(Collected data)
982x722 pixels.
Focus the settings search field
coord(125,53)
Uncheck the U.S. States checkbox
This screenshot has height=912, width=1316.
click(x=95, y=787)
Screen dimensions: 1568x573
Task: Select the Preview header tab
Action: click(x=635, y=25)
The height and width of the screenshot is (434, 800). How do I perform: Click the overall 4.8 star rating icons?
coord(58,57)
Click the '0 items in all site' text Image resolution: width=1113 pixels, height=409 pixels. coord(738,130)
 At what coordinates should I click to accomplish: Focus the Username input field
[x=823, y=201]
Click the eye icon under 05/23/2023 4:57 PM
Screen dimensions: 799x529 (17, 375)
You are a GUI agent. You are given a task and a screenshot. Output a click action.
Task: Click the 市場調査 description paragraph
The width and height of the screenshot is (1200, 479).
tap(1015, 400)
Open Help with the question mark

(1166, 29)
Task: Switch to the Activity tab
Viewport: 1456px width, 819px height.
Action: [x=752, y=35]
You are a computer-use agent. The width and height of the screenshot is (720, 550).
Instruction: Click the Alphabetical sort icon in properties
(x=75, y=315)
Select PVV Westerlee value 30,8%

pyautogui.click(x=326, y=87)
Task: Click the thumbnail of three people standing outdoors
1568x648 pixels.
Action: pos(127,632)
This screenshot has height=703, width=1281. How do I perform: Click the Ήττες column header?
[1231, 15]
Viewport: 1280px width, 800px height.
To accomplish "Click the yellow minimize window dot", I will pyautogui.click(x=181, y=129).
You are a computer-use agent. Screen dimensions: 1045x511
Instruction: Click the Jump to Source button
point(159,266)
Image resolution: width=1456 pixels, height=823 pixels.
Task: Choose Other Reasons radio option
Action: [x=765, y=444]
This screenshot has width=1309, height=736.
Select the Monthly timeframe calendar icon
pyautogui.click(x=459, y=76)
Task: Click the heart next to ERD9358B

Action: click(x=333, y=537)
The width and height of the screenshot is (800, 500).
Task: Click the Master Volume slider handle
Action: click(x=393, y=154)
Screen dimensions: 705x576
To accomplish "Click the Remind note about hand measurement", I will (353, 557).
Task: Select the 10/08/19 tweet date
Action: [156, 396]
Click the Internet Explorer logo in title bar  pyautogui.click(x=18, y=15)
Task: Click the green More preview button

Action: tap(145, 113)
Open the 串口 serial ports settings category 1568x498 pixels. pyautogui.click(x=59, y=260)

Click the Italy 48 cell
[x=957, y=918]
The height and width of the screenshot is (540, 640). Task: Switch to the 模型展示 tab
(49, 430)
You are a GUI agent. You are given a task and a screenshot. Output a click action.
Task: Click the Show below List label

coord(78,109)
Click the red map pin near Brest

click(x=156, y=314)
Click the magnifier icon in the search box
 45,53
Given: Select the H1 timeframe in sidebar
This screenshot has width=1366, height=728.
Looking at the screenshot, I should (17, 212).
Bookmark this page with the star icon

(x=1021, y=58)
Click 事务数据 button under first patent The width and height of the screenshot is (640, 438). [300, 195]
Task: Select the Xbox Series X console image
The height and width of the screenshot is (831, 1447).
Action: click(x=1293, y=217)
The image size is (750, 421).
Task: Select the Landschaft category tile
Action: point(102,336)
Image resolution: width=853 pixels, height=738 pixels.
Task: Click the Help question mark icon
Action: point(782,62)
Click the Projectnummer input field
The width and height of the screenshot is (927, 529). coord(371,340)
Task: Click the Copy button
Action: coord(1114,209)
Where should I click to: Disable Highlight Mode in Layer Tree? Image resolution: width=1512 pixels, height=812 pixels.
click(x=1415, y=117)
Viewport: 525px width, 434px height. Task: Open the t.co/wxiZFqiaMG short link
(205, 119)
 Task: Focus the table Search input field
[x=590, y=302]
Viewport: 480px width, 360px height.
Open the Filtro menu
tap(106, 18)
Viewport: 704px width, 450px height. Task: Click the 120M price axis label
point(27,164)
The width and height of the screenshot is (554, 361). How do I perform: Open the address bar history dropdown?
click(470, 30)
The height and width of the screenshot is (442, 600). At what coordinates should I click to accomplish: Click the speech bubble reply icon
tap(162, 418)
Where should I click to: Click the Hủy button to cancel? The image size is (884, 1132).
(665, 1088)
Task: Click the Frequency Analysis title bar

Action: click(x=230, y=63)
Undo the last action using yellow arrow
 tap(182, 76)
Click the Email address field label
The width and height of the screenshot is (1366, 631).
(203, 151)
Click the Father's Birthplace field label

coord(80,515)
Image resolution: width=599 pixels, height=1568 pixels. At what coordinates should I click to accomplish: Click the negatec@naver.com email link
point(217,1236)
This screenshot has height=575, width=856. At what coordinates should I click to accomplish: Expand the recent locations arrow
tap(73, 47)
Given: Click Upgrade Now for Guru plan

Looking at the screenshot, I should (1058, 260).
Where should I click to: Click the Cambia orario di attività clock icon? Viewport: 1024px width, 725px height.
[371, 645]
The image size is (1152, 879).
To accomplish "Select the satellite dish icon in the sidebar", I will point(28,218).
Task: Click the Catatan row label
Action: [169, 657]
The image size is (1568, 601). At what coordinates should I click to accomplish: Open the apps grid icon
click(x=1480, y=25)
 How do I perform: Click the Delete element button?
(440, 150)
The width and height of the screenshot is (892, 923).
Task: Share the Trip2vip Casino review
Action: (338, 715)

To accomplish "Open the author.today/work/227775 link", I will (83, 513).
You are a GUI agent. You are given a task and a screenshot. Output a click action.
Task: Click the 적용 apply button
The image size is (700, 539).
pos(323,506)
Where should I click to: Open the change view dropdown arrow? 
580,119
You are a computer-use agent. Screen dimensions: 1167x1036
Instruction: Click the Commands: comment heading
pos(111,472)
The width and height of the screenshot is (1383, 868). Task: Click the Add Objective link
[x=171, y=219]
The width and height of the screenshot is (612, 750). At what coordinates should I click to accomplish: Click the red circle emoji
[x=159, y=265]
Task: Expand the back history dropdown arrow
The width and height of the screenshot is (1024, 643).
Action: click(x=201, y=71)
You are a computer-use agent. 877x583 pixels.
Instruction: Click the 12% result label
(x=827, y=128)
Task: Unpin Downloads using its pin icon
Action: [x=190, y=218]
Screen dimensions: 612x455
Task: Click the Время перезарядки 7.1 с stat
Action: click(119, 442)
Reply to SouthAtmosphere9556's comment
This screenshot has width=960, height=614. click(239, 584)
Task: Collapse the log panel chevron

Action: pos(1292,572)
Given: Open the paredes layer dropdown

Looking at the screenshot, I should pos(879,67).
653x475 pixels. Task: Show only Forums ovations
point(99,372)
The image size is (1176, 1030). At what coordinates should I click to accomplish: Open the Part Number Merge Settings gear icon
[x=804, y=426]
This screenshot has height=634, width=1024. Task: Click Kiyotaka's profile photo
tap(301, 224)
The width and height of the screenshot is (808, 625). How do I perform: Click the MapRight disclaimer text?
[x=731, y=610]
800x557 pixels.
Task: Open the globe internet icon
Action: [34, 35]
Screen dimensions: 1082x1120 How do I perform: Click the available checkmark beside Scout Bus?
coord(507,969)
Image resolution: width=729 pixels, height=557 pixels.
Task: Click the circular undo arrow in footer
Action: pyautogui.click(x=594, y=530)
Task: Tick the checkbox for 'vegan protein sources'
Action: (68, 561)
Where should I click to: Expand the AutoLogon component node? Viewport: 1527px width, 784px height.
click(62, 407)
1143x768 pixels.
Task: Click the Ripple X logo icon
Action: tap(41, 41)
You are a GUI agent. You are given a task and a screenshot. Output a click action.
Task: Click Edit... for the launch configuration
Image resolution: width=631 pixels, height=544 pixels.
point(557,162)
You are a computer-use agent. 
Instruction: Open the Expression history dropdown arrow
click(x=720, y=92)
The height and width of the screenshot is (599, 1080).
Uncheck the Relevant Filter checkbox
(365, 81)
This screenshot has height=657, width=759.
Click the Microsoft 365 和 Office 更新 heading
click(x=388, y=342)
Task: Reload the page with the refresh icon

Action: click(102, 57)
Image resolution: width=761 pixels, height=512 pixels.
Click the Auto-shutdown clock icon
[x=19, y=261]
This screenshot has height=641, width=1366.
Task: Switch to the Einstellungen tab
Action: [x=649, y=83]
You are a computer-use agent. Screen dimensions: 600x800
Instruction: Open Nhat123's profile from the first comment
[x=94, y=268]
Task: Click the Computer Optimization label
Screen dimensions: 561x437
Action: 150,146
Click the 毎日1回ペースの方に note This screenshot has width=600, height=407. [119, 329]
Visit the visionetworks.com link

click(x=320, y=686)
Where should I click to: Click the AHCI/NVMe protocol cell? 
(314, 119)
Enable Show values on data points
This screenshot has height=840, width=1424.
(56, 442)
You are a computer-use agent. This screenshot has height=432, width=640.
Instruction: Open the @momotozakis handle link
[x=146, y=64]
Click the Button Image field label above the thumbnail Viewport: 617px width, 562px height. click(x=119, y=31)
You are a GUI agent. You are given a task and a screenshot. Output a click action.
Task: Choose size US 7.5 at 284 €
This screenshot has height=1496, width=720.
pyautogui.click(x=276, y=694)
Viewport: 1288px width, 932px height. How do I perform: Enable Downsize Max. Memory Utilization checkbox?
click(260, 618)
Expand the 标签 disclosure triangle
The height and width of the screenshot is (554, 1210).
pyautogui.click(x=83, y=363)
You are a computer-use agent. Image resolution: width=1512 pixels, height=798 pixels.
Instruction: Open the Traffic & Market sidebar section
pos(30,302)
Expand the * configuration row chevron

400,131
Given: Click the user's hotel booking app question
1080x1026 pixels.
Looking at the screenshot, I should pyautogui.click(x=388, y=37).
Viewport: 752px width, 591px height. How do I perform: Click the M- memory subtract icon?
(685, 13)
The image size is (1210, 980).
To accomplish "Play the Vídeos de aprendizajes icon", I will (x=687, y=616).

> [BRIEF] Using the records above, copy every line that has the word "thumbnail" in it.

> [ANSWER BOX]
Task: Click the thumbnail of three people standing outdoors
Click the Button Image field label above the thumbnail Viewport: 617px width, 562px height. click(x=119, y=31)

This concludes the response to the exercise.